When it comes to being a good friend, spouse, parent or worker, “the better you are yourself, the better you are going to be in all those areas as well.”

当谈论到扮演一个好朋友、伴侣、父母或者工作者的角色时,“你自己做的越好,你将在这些领域里做的越棒。”

5) Change the structure of your life

改变自己生活的结构

Sometimes we fall into a rut and assume our habits are set in stone.

有时候我们会陷入一种惯例并且以为我们的习惯会是一成不变的。

Take a birds-eye view of your life and ask yourself: What changes could make life easier?

换一个角度俯瞰你的生活并且扪心自问:有什么能够让你的生活更容易?

Puder-York remembers meeting with a senior executive woman who, for 20 years of her marriage, arranged dinner for her husband every night.

Puder-York记得他曾见过一位结婚20年后仍然与丈夫进行晚餐约会的高级行政官。

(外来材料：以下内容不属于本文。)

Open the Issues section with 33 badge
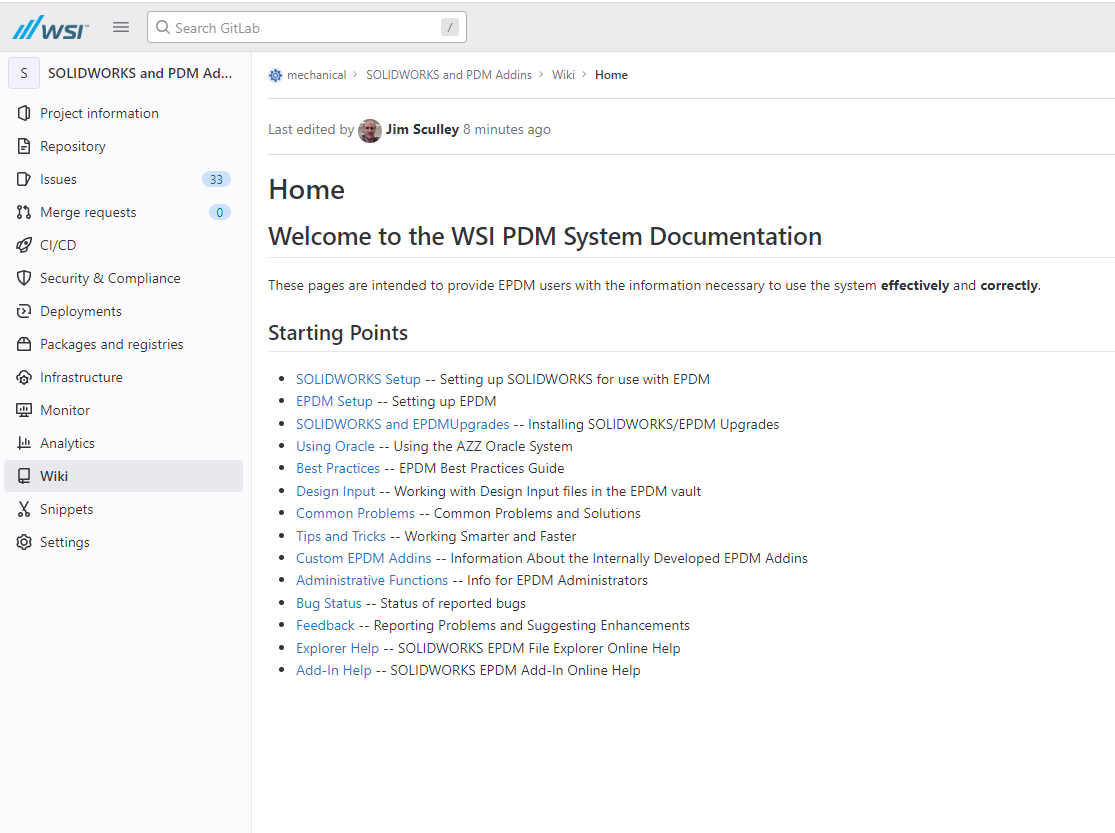 58,179
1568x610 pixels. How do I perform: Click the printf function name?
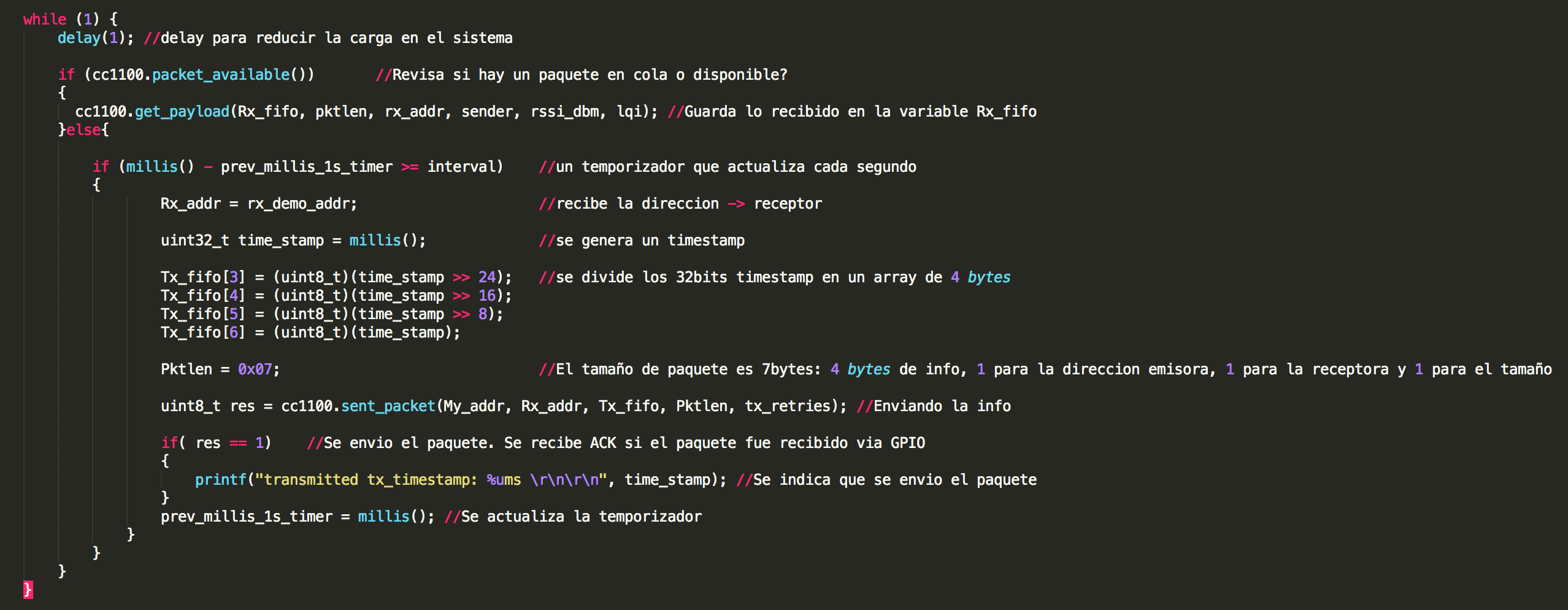pos(220,480)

But as the higher earner with the more demanding job, the trips to the grocery store and daily meal preparations were adding too much stress to her life.

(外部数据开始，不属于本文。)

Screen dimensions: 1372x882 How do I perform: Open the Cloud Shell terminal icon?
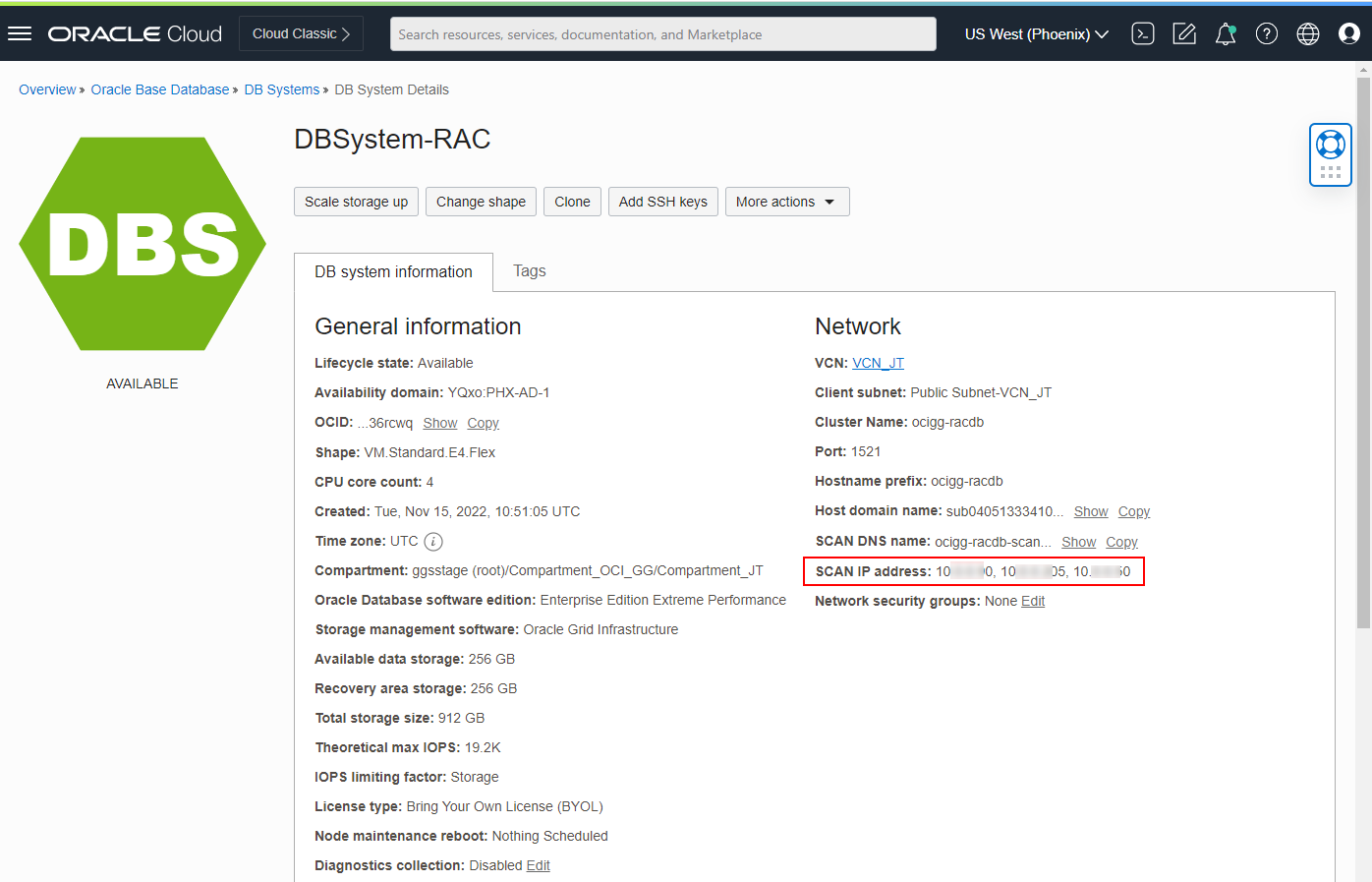1142,32
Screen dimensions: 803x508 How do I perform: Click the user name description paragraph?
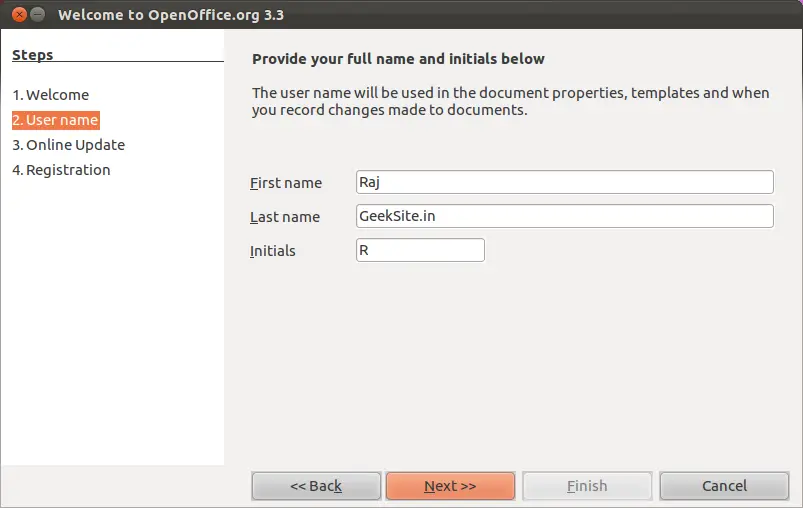click(510, 101)
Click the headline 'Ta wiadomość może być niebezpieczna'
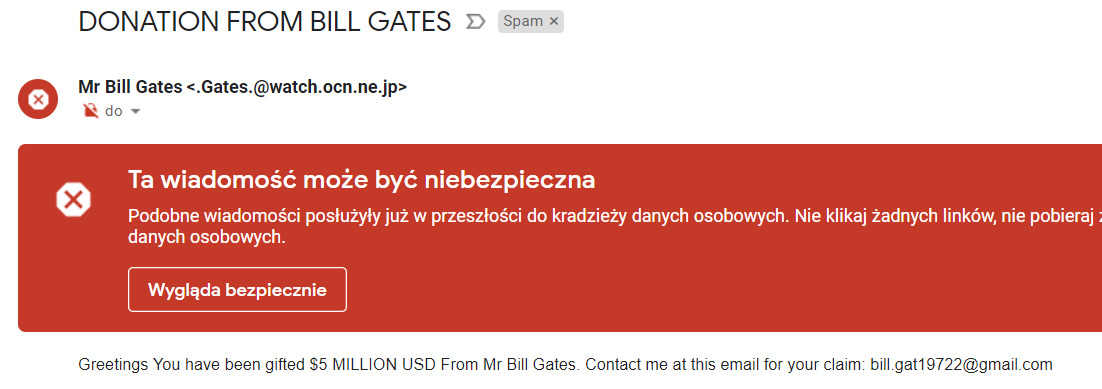The image size is (1102, 389). [361, 180]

但是作为承担了如此高任务的高薪职员,每日去食杂店卖菜的路途确实为她的生活添加了太多的压力。

“My response to her was, “Maybe it’s time to change the habit,’” recalls Puder-York.

Puder-York回忆说:“我对她的建议是,或许是时候该改变这一生活习惯了。”

The executive worried her husband might be upset, but Puder-York insisted that, if she wanted to reduce stress, this structural change could accomplish just that.

这位女士担心他的丈夫或许会因此而不甘心,但Puder-York坚持,如果她想要减轻压力,这种结构性的改变能够帮助完成。

So instead of trying to do it all, focus on activities you specialize in and value most.

所以不是试图做全部的事,将自己的精力专注于最看重的活动之上。

Delegate or outsource everything else.

将其他事情放开手去。

Delegating can be a win-win situation, says Stewart Freidman, a management professor at the University of Pennsylvania Wharton School and author of Leading the Life You Want: Skills for Integrating Work and Life.

宾夕法尼亚大学沃顿商学院的管理学教授,同时也是《过你想要的生活:融入生活与工作的技巧》的作者Stewart Freidman认为:委派可以获得双赢。

Freidman recommends talking to the “key stakeholders” in different areas of your life, which could include employees or colleagues at work, a spouse or a partner in a community project.

Freidman建议与生活中不同领域的“关键利益相关者”聊天,他们可以是你工作上的同事或者员工,你在社区活动中的朋友或者伙伴。

“Find out what you can do to let go in ways that benefit other people by giving them opportunities to grow,” he says.

他说:“找到你能为他们做的事,通过给予机会让他们成长而收益。”

This will give them a chance to learn something new and free you up so you may devote attention to your higher priorities.

这样你可以给他们学习新技能的机会同时让你缓口气来做拥有最高回馈的事情。

6) Start small. Build from there.

不积跬步,无以至千里

We’ve all been there: crash diets that fizzle out, New Year’s resolutions we forget by February.

我们都遇到过这样的情况:励志节食却功亏一篑,新年发下的宏愿在二月就忘了个一干二净。

It’s the same with work-life balance when we take on too much too quickly, says Brooks.

Brooks认为,假如我们被生活的重担压迫太紧的话,工作与生活的平衡也会遇到上述情形。

Many of his workaholic clients commit to drastic changes: cutting their hours from 80 hours a week to 40, bumping up their daily run from zero miles a day to five miles a day.

他的很多工作狂客户被要求作出如下改变:将一周原有的80小时工作减少为40个,从原来一天不跑步增加为一天跑步5英里。

It’s a recipe for failure, says Brooks.

Brooks认为,这是失败的原因。

When one client, who was always absent from his family dinners, vowed to begin attending the meals nightly, Brooks urged him to start smaller.

有一次,一位总是缺席家庭晚餐的客户发誓从此他再也不落下与家人共进晚餐的机会,Brooks却建议他从细微之处改变。

So he began with one evening a week.

所以他起初一星期与家人吃一次晚饭。

Eventually, he worked his way up to two to three dinners per week.

最终,他成功的每周与家人一起吃饭两到三次。

“If you’re trying to change a certain script in your life, start small and experience some success. Build from there,” says Brooks.

Brooks说:“倘若你想改变生活中固有的习惯的话,最好从小开始改变从而体会到成功感。而这将会是你成功的起点。”